"""

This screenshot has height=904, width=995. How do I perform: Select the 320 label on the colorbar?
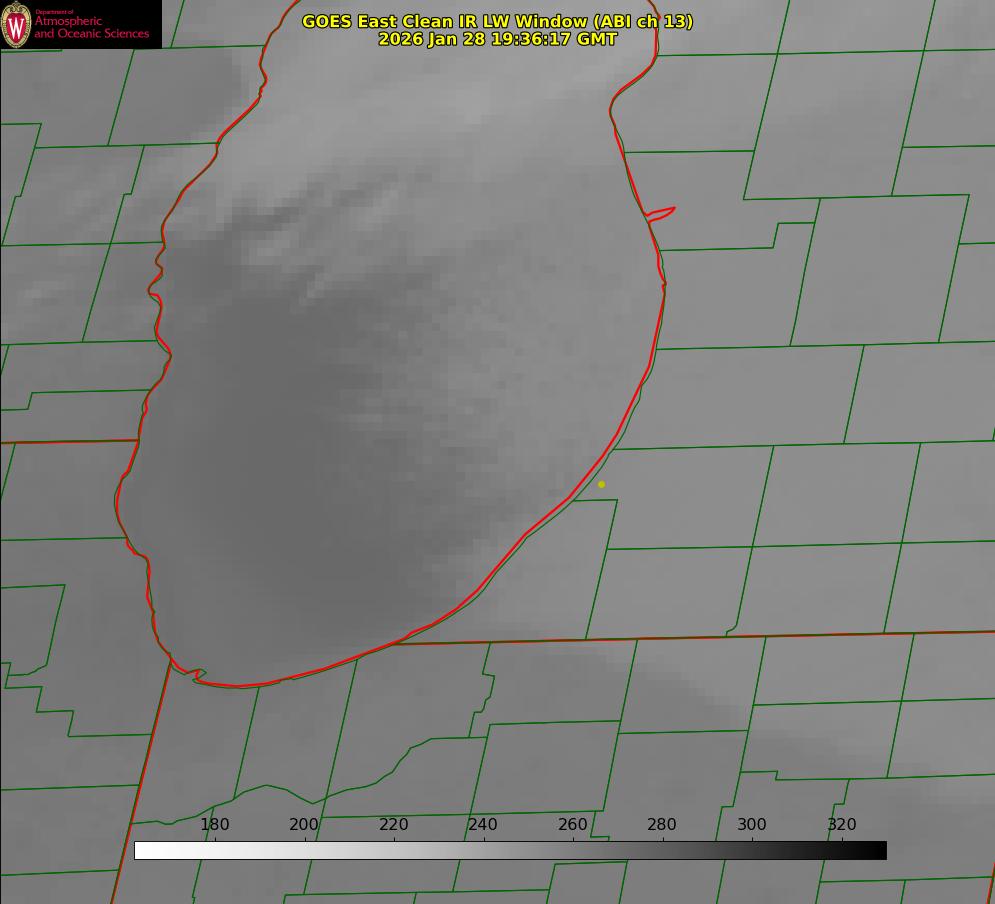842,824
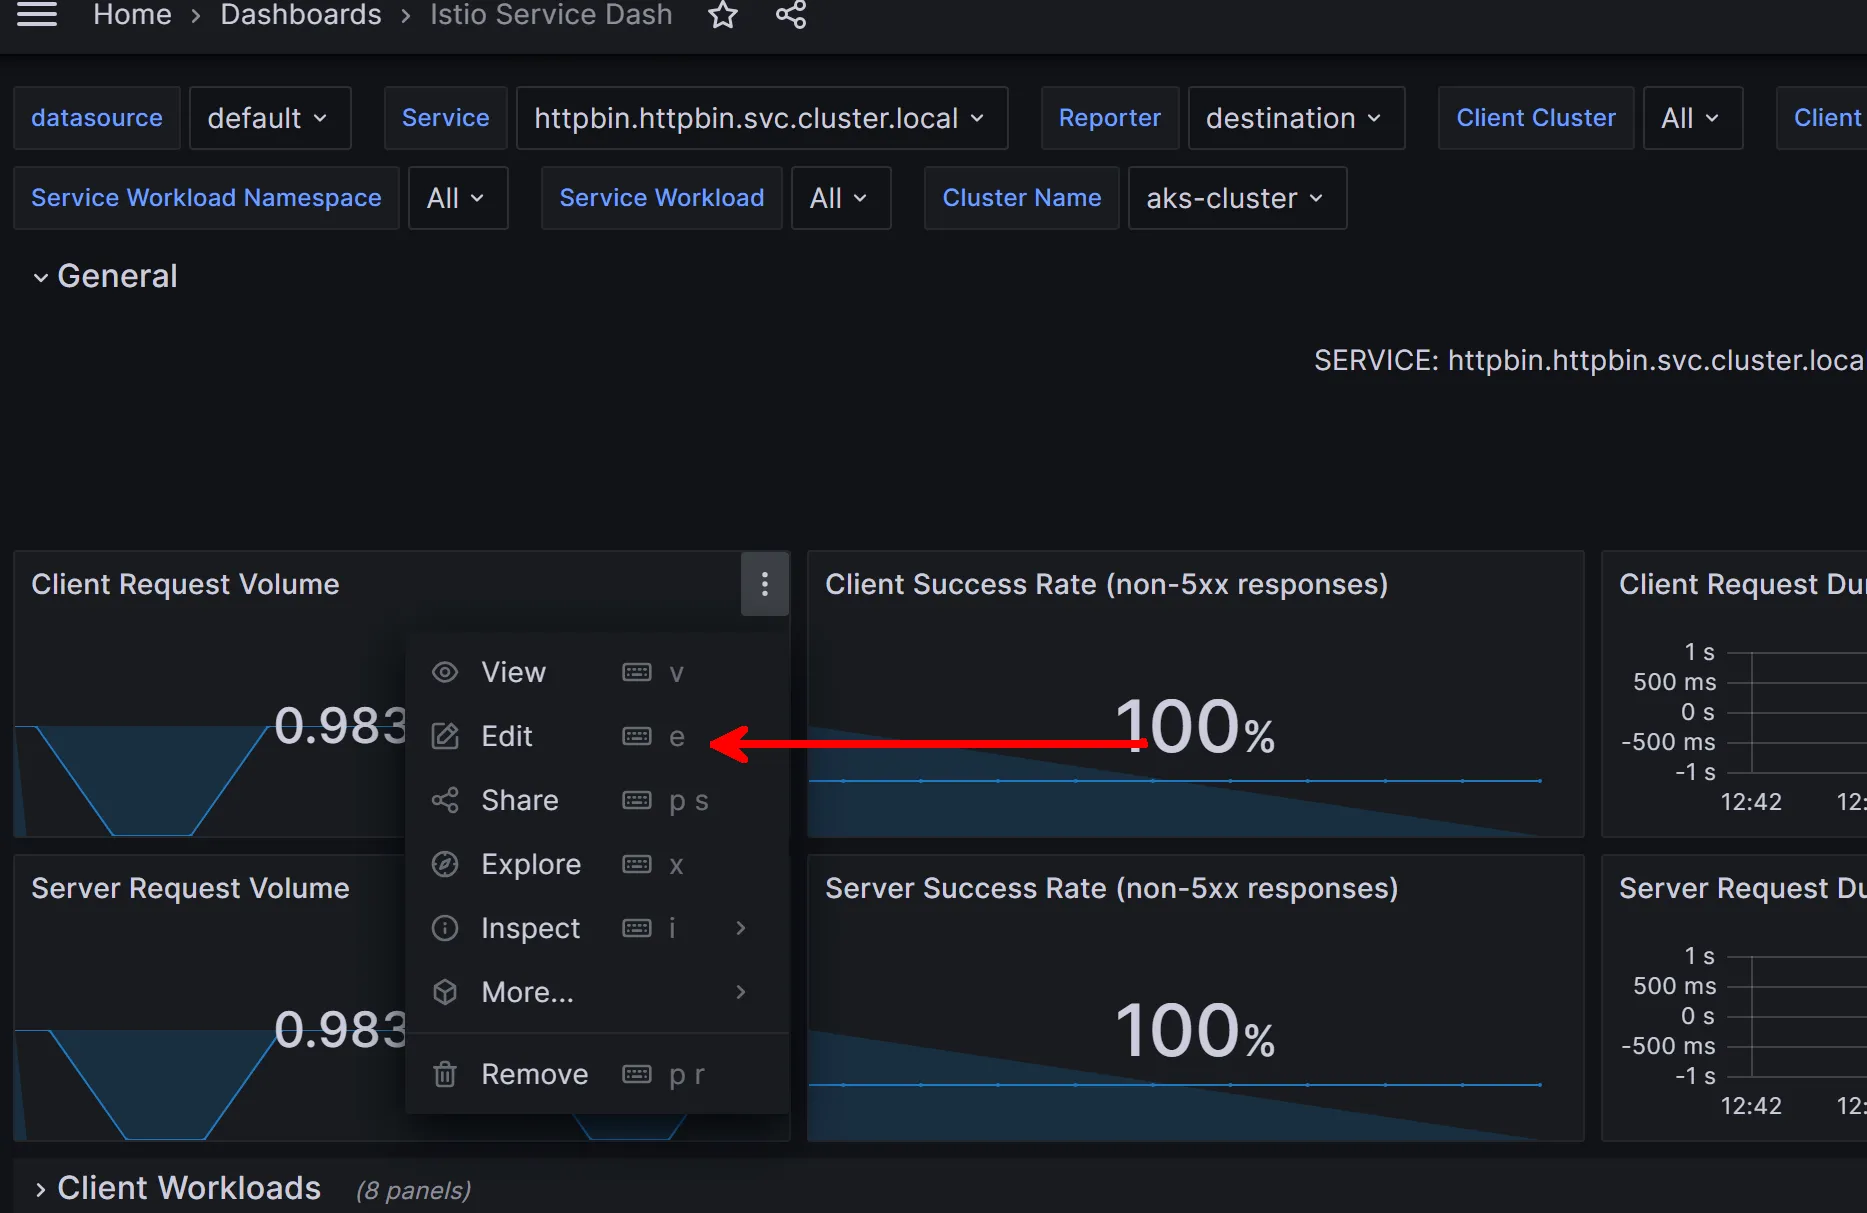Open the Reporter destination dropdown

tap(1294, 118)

"""
"""

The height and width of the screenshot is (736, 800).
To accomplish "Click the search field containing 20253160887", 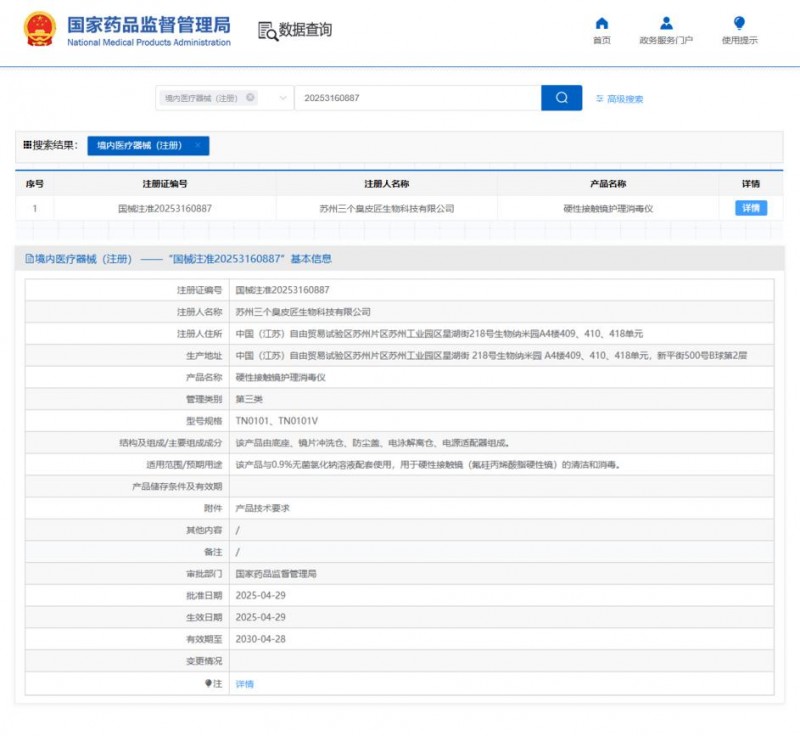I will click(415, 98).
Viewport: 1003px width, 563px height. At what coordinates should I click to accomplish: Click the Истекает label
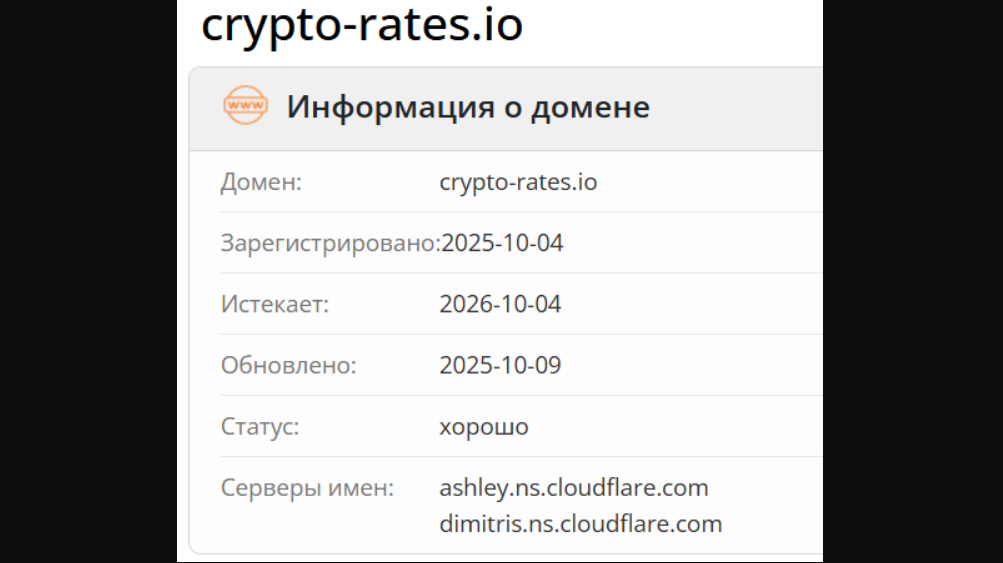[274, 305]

"""

Output the lines starting at the one containing "This screenshot has" and ending at the one containing "tap(1294, 118)", copied verbatim, with the pictures omitted.

Reply to the task:
This screenshot has height=904, width=995. How do I perform: Select the 320 label on the colorbar?
842,824
Open the Reporter destination dropdown

tap(1294, 118)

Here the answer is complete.